Земли, некогда бывшие средоточием Киевской Руси, оказались зоной в высшей степени рискованного земледелия. Малонаселенные и слабовозделанные в эпоху монгольского ига, раздробленности, войн и усобиц, эти земли получили прозвание Дикое Поле, стали почти что "ничейными", но состав оставшегося населения и историческая память связывали их с Русью. Разраставшееся Московское государство в силу ряда причин не только хотело, но и практически было вынуждено занять эти территории и озаботиться их обороной: при наличии таких обширных пустующих пространств укрепить свои южные границы, где бы они ни пролегали, и обезопасить себя от набегов было невозможно.
 
Проблема Казанского и Астраханского царств была радикально решена при Иване Грозном. В 1552 году после взятия русскими войсками Казани земли ханства отошли под власть Москвы, к 1556 году сдалась и Астрахань. Годом раньше вассальную зависимость от московского царя признал сибирский хан.
 
Но Крымское ханство было сильно, с ним ничего подобного не вышло. В том же 1555 году крымчаки разбили войско Ивана Грозного, затем выступили против него в Ливонской войне, в 1571 Татары оказались у стен Москвы. Взять город им помешал вспыхнувший пожар, полностью его уничтоживший. На следующий год татарское войско пришло вновь, встретило отпор под Серпуховым и отступило. В 1591, при Борисе Годунове, крымское и турецкое войско опять подошло к Москве и стало близ Данилова монастыря. Ночная вылазка его защитников напугала Татар, и они ушли. Победа была одержана почти что случайно.
 
На восточном и юго-восточном направлении московская Политика оказалась в ту пору гораздо успешнее, нежели на южном. Отчасти потому, что Казань была к Москве поближе, и еще в XIV-XV веках московские властители активно прикармливали и переманивали на службу татарских дворян, выходцев из Поволжья. Одни перебегали к великому князю (позднее царю) Московскому со своими людьми и владениями, другие, напротив, получали земли от него. От них пошли многие известные впоследствии роды российских дворян, в том числе княжеские: Уваровы, Урусовы, Юсуповы (эти вообще потомки плененной казанской царицы), Мансуровы, Давыдовы, Бибковы, Бахметевы и пр.

* _Задания_
(1) Переведите на английский язык предложение из отрывка: «Проблема Казанского и Астраханского царств была радикально решена при Иване Грозном».
(2) Ответьте по отрывку на три вопроса:
(a) В каком году русские войска взяли Казань?
(b) Что помешало татарам взять Москву в 1571 году?
(c) Потомками кого в отрывке названы Юсуповы?
(3) Верните из отрывка точный фрагмент от слов «На восточном и» до слов «Бахметевы и пр.».
Опирайтесь только на сведения из отрывка.

* _Записи набора данных_
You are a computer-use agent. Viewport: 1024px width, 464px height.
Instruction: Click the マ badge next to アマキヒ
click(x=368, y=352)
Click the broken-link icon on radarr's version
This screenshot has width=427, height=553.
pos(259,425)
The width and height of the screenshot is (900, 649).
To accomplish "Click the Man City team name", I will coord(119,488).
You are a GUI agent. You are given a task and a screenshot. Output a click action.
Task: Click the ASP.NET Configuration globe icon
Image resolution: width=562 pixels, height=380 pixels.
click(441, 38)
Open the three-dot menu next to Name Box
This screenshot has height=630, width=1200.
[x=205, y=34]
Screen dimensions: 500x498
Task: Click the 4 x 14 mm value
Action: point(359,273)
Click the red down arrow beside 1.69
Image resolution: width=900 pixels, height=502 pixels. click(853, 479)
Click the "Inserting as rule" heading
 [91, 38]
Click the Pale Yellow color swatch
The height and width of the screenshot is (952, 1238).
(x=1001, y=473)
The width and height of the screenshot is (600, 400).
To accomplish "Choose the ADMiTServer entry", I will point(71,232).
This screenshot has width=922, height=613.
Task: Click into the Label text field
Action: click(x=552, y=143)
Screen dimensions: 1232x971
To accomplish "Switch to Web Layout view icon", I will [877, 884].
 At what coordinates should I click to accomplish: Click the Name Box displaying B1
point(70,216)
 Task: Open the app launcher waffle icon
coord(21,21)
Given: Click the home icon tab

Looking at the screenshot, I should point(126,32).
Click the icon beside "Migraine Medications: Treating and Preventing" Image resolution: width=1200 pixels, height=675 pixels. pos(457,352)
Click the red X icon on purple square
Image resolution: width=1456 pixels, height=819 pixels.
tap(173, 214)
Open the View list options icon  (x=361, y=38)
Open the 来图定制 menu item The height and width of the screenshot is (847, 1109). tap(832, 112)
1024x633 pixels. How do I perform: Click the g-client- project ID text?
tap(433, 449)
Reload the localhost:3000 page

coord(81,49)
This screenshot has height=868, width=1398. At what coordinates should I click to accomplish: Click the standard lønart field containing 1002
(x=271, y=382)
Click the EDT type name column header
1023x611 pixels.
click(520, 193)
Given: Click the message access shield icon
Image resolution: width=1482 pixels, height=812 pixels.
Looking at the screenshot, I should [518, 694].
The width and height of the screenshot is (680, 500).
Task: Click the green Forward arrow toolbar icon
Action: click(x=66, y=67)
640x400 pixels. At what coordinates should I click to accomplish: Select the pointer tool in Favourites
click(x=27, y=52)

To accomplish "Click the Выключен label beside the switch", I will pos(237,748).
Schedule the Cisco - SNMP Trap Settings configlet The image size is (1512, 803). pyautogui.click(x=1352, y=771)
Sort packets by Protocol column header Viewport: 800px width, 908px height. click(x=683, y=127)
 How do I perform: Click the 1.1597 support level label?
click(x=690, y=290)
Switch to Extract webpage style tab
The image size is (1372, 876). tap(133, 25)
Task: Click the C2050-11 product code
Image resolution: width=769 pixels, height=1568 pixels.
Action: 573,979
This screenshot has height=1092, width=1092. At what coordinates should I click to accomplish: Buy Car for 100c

* _Ответы по заданиям_
(1) The problem of the Kazan and Astrakhan Tsardoms was radically resolved under Ivan the Terrible.

(2)
(a) В 1552 году.
(b) Вспыхнувший пожар, полностью уничтоживший город.
(c) Плененной казанской царицы.

(3)
На восточном и юго-восточном направлении московская Политика оказалась в ту пору гораздо успешнее, нежели на южном. Отчасти потому, что Казань была к Москве поближе, и еще в XIV-XV веках московские властители активно прикармливали и переманивали на службу татарских дворян, выходцев из Поволжья. Одни перебегали к великому князю (позднее царю) Московскому со своими людьми и владениями, другие, напротив, получали земли от него. От них пошли многие известные впоследствии роды российских дворян, в том числе княжеские: Уваровы, Урусовы, Юсуповы (эти вообще потомки плененной казанской царицы), Мансуровы, Давыдовы, Бибковы, Бахметевы и пр.